[EXTRACT TO READ]:
^^^^^^^^^^^^^^^^
# caprichar em



## la jeremiada de Jeremías

Hello Friends,

What could *caprichar em* mean?  My guess is that it has the primary meaning of "to show something off", but in the some of the examples I see, I'm not satisfied with that.  I'm tempted to say, "to offer up (something)", "to display (something)"

I've found several intriguing examples (thanks to Google image search):

1.  At a site called info abril com br, the title of the review of an LG mobile phone reads, "Celular LG Secret *capricha nos* recursos multimídia."  

2.  The next example is from moda dos famosos abril com.  The title of a post about Sabrina Sato (oh heavenly beauty!) goes like this:  Sabrina Sato *capricha no* decote para o desfile da lódice."

3.  In the song "Pivete" by Chico Buarque, I'm puzzled by this usage:

No sinal fechado / Ele vende chiclete / *Capricha na flanela* / E se chama Pelé.

Does it simply mean he's wearing flannel, or that he's brandishing a piece of flannel that he might use to wash windshields?  

I would appreciate the help...thanks.

(Edit)  _I'm aware of the caprichar thread, but_ _I wonder if caprichar em is different enough to merit a new one.  I guess I'll find out soon._


----------



## Vanda

caprichar- make one's best.

You have caprichado in the examples you've given above about caprichar.


----------



## la jeremiada de Jeremías

Vanda said:


> caprichar- make one's best.
> 
> You have caprichado in the examples you've given above about caprichar.



Thanks as always, Vanda, but I still don't know how to translate *capricha na flanela* in the above context.


----------



## Erick404

"Capricha na flanela", in this context, means that he tries to do a very good job of using a flannel - supposedly to wash windshields.
Maybe you could translate this particular case with "work hard", but have in mind that this isnt always a good translation for "caprichar".


----------



## la jeremiada de Jeremías

Erick404 said:


> "Capricha na flanela", in this context, means that he tries to do a very good job of using a flannel - supposedly to wash windshields.
^^^^^^^^^^^^^^^^
[TASK SET]:
1 - Reproduce word for word the stretch of the caprichar em thread that begins with "What could *caprichar" and ends with "se chama Pelé.".
2 - In the caprichar em thread, which song and songwriter are quoted for the line containing "Capricha na flanela"?
^^^^^^^^^^^^^^^^
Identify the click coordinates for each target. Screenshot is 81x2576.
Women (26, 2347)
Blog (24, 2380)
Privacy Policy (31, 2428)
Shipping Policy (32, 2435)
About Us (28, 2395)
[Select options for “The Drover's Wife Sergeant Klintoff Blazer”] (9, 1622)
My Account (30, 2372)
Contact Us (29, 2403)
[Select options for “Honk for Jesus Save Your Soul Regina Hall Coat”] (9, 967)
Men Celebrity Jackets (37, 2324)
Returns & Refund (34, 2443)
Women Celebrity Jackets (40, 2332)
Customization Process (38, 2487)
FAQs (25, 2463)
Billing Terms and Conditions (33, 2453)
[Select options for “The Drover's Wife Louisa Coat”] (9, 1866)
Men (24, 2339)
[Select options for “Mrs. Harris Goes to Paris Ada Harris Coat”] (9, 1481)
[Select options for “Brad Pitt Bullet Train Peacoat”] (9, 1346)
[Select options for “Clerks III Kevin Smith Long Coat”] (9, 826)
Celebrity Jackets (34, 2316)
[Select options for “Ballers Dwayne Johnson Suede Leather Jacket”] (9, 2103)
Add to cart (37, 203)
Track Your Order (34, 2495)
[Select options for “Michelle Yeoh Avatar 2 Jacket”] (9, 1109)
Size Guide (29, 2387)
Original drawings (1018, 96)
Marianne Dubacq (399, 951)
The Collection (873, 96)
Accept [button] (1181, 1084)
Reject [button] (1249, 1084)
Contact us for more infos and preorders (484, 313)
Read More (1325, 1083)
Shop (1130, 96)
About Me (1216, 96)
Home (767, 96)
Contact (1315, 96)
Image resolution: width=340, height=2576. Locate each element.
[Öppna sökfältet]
^^^^^^^^^^^^^^^^
[COMPLETED EXERCISE]:
1 -
What could *caprichar em* mean?  My guess is that it has the primary meaning of "to show something off", but in the some of the examples I see, I'm not satisfied with that.  I'm tempted to say, "to offer up (something)", "to display (something)"

I've found several intriguing examples (thanks to Google image search):

1.  At a site called info abril com br, the title of the review of an LG mobile phone reads, "Celular LG Secret *capricha nos* recursos multimídia."  

2.  The next example is from moda dos famosos abril com.  The title of a post about Sabrina Sato (oh heavenly beauty!) goes like this:  Sabrina Sato *capricha no* decote para o desfile da lódice."

3.  In the song "Pivete" by Chico Buarque, I'm puzzled by this usage:

No sinal fechado / Ele vende chiclete / *Capricha na flanela* / E se chama Pelé.

2 - "Pivete" by Chico Buarque.